▸ DOCUMENT SECTION:
>> START
From a42828af22358a259c4bd024adccf3b32ea8a08a Mon Sep 17 00:00:00 2001
From: Niki van Stein <n.van.stein@liacs.leidenuniv.nl>
Date: Thu, 30 Oct 2025 15:47:44 +0100
Subject: [PATCH] Add experiment publish helper and Zenodo integration (#5)

* Add experiment publish helper and Zenodo integration
* Cleaning up readme template
---
 doc/python/source/api/ioh.Experiment.rst |   1 +
 doc/python/source/python.rst             |   3 +-
 doc/python/source/python/publish.rst     |  45 +++++
 example/python_example_publish.py        |  37 +++++
 ioh/__init__.py                          | 201 +++++++++++++++++++++++
 setup.py                                 |   8 +-
 tests/python/test_experiment.py          |  75 ++++++++-
 7 files changed, 366 insertions(+), 4 deletions(-)
 create mode 100644 doc/python/source/python/publish.rst
 create mode 100644 example/python_example_publish.py
diff --git a/doc/python/source/api/ioh.Experiment.rst b/doc/python/source/api/ioh.Experiment.rst
index 784fa6709..3882273a5 100644
--- a/doc/python/source/api/ioh.Experiment.rst
+++ b/doc/python/source/api/ioh.Experiment.rst
@@ -16,6 +16,7 @@ Experiment
       ~Experiment.evaluate
       ~Experiment.merge_output_to_single_folder
       ~Experiment.merge_tmp_folders
+      ~Experiment.publish
       ~Experiment.run
 
    .. rubric:: Methods Documentation
diff --git a/doc/python/source/python.rst b/doc/python/source/python.rst
index 8d5190681..58da8743e 100644
--- a/doc/python/source/python.rst
+++ b/doc/python/source/python.rst
@@ -17,4 +17,5 @@ API documentation
    python/structures.rst
    python/ioh.rst
    python/logger.rst
-   python/suite.rst 
+   python/suite.rst
+   python/publish.rst
diff --git a/doc/python/source/python/publish.rst b/doc/python/source/python/publish.rst
new file mode 100644
index 000000000..67eac915d
--- /dev/null
+++ b/doc/python/source/python/publish.rst
@@ -0,0 +1,45 @@
+Publishing experiment archives
+==============================
+
+The :meth:`ioh.Experiment.publish` helper streamlines turning an experiment run
+into a shareable Zenodo deposit. After running an experiment, calling
+``publish`` will:
+
+* generate the ``ioh_data.zip`` archive with an up-to-date ``README.md``
+  describing the algorithm, problems, instances, dimensions, repetitions and
+  optional evaluation budget;
+* serialise the algorithm instance with :mod:`cloudpickle` so it can be
+  restored when reproducing the experiment; and
+* upload the archive, README and algorithm bundle to Zenodo using their REST
+  API.
>> END
▸ SOURCE EXCERPT:
>> START
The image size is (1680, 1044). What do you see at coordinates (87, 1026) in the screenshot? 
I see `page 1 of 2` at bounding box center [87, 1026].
>> END
▸ TASKS AND EXERCISES:
- a) Rewrite the part of the patch starting at "From a42828af22358a259c4bd024adccf3b32ea8a08a Mon" and ending at "Zenodo integration (#5)", replacing "Zenodo" with "Figshare".
- b) Answer these questions using the patch:
(i) How many files does the patch change?
(ii) Which module is used to serialise the algorithm instance?
(iii) What is the name of the archive that the publish helper generates?

▸ OUTPUTS FOR THE TASKS:
- a)
From a42828af22358a259c4bd024adccf3b32ea8a08a Mon Sep 17 00:00:00 2001
From: Niki van Stein <n.van.stein@liacs.leidenuniv.nl>
Date: Thu, 30 Oct 2025 15:47:44 +0100
Subject: [PATCH] Add experiment publish helper and Figshare integration (#5)

- b)
(i) 7
(ii) cloudpickle
(iii) ioh_data.zip